Dataset entries:
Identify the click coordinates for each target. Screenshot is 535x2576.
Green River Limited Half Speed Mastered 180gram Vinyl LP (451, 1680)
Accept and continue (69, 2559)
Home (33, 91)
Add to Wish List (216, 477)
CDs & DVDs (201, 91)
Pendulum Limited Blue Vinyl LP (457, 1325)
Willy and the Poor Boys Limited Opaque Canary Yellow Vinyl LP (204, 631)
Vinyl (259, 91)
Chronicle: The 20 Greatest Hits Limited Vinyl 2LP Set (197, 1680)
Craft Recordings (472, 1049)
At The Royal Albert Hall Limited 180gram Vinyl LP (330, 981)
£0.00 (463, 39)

--

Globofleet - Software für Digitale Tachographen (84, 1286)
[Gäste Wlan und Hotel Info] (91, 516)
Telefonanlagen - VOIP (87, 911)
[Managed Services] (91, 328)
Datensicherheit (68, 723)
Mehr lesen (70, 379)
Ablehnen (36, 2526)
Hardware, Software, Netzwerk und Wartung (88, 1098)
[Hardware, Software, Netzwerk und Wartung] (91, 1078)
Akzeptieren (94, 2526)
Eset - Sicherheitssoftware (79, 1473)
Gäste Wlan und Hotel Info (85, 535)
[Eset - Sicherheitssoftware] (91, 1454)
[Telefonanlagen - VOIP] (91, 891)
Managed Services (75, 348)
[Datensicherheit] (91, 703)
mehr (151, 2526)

## EXERCISE
A verbatim transcription is needed of the lines above, starting at the line with "[Telefonanlagen - VOIP] (91, 891)" and ending at the line with "mehr (151, 2526)", both included, and of nothing else.

## EXERCISE OUTPUT
[Telefonanlagen - VOIP] (91, 891)
Managed Services (75, 348)
[Datensicherheit] (91, 703)
mehr (151, 2526)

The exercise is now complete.